AliensTo find life beyond Earth,"take off the blinkers": Expert

Published 21 December 2018

Is there life beyond Earth? Recent discoveries point to tantalizing possibilities. But to understand the possibilities, we have to do one important thing: Stop thinking that life as we know it – that which depends on oxygen – is the only kind of life.

Is there life beyond Earth?

Recent discoveries point to tantalizing possibilities. 

But to understand the possibilities, we have to do one important thing: Stop thinking that life as we know it – that which depends on oxygen – is the only kind of life. 

“If there’s one thing we’ve learned from this planet of ours, it’s that it’s very easy to fall into paradigms and assume that what we know is in fact the limit,” says the University of Toronto’s Barbara Sherwood Lollar. “Sometimes we define what we go looking for by what we already know and, oddly enough, we can actually miss things entirely.”

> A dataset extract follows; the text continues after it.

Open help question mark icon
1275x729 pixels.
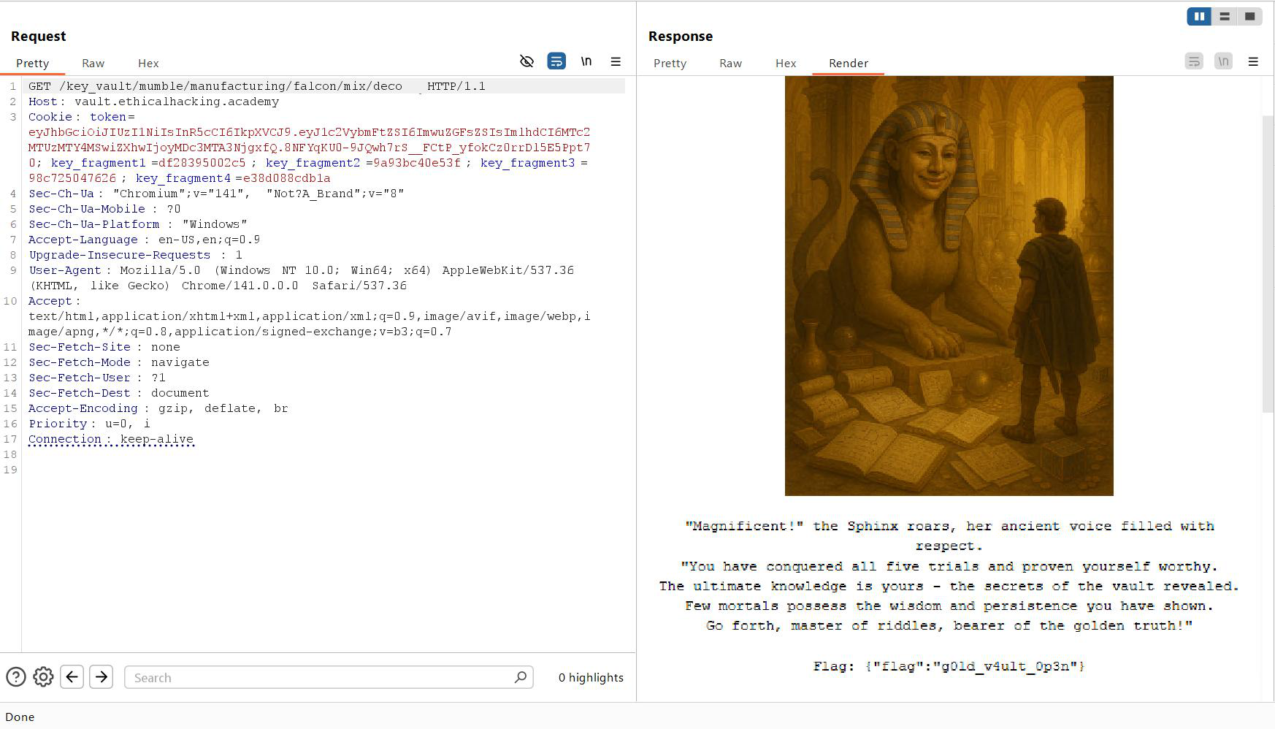16,677
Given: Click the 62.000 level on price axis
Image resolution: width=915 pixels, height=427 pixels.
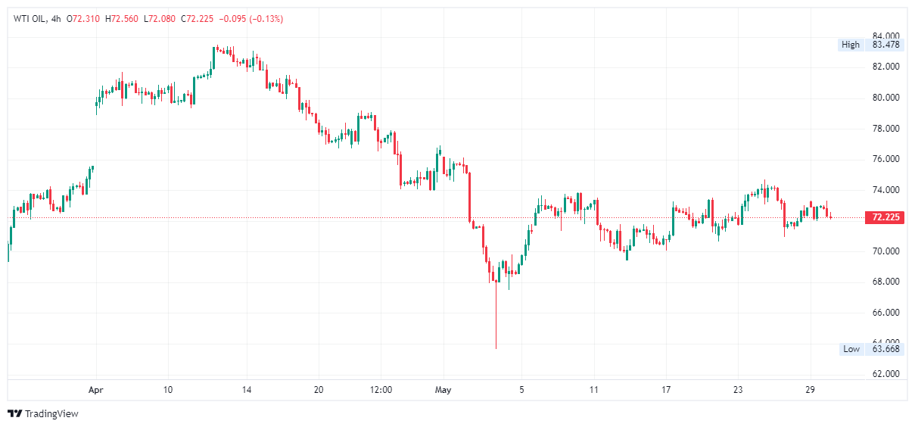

Sherwood Lollar is a University Professor of geology and Canada Research Chair in Isotopes of the Earth and Environment. She was also the chair of the committee that recently published An Astrobiology Science Strategy for the Search for Life in the Universe. It is a year-in-the-making report, commissioned by NASA, to recommend an approach to finding life beyond Earth in a planned, strategic and open-minded manner. 

“Our work was to survey the landscape, identify discoveries and recommend areas of new direction,” says Sherwood Lollar. The report is part of a “grassroots process” that leads into the National Academies of Science, Engineering and Medicine’s decadal surveys, where science communities map out what should be focused on over the next decade. 

Toronto notes that the committee’s overarching approach is to use the fascinating discipline of astrobiology – the study of the origin, evolution, distribution and nature of life in the universe. 

“With a definition like that,” says Sherwood Lollar, “astrobiology is immensely interdisciplinary. To search for life beyond Earth, we need to try to understand the life and death of planets and their star systems, such as the influence of the sun on our solar system. And to do that, you need heliophysics, astronomy, astrophysics, biology, microbiology and geology, as well as advanced engineering and technology. And we will need to be able to interpret huge amounts of data, which is where machine learning and artificial intelligence will be essential.”

With all of these possibilities still to explore, Sherwood Lollar and the committee have recommended that the search for life take a variety of forms of life into consideration. 

“We need to go broad in thinking about the search for life in the universe. There might be oxygen in a planet’s atmosphere, but that assumes life will be like life on Earth, resulting from photosynthesis. But life can survive through other metabolic strategies.”